LangChain Library Adds Full Support for Neo4j Vector Index

Streamlining data ingestion and querying in Retrieval-Augmented Generation Applications

Tomaz Bratanic
Neo4j Developer Blog
6 min readAug 31, 2023

--

A detective looking at lists of numbers as imagined by Midjourney.

If you have been on vacation for the past six months, first of all, congratulations. Secondly, you should know that since the introduction of ChatGPT-like large language models (LLM), the technology ecosystem has changed dramatically. Nowadays, it’s all about retrieval-augmented generation (RAG) applications. The idea behind RAG applications is to provide additional context at query time to have the LLM generate accurate and up-to-date answers.

Retrieval-augmented generation workflow. Image by the author.

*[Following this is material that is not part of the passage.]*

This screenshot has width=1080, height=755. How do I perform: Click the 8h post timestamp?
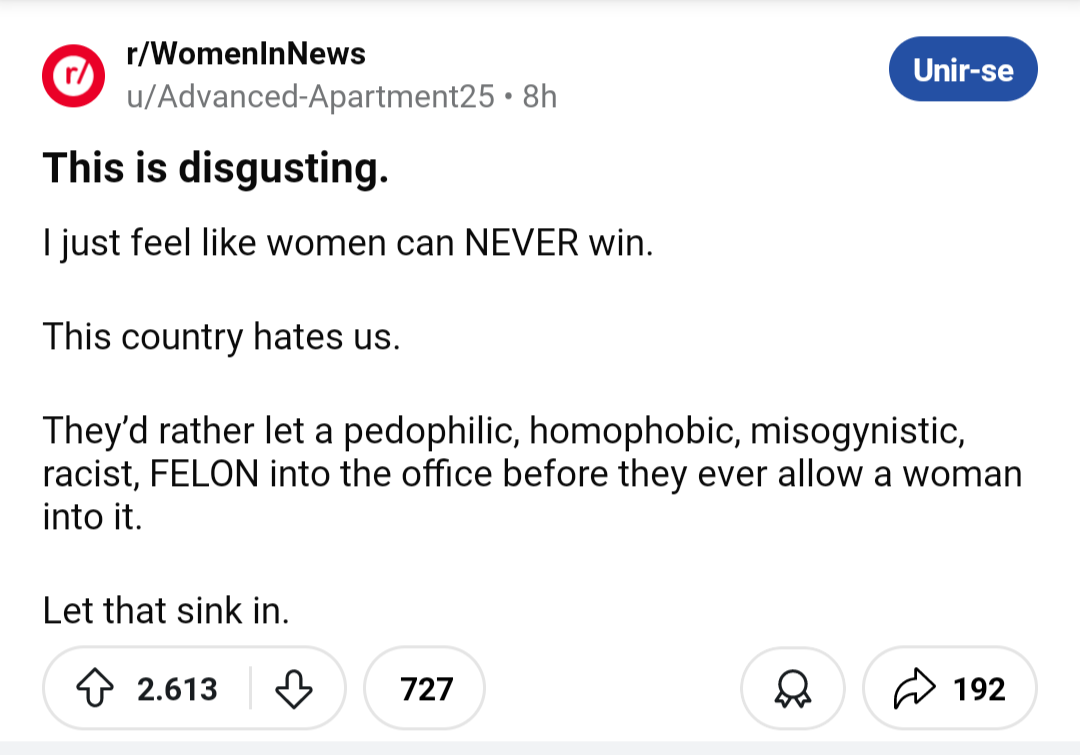pos(540,96)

Neo4j has been and is excellent at storing and analyzing structured information in RAG applications. Furthermore, Neo4j added the vector index search only a couple of days ago, which brings it closer to supporting RAG applications based on unstructured text.

To streamline the use of Neo4j’s vector index, I have integrated it into the LangChain library properly. LangChain is a leading framework for building LLM applications, integrating most LLM providers, databases, and more. It supports data ingestion as well as reading workflows and is especially useful for developing question-answering chatbots using the RAG architecture.

In this blog post, I’ll guide you through an end-to-end example that demonstrates how to leverage LangChain for efficient data ingestion into Neo4j vector index, followed by the construction of a straightforward yet effective RAG application.

Intended workflow. Image by the author.

The tutorial will consist of the following steps:

  • Read a Wikipedia article using a LangChain Document Reader
  • Chunk the text
  • Store the text in Neo4j and index it using the newly added vector index
  • Implement a question-answering workflow to support RAG applications.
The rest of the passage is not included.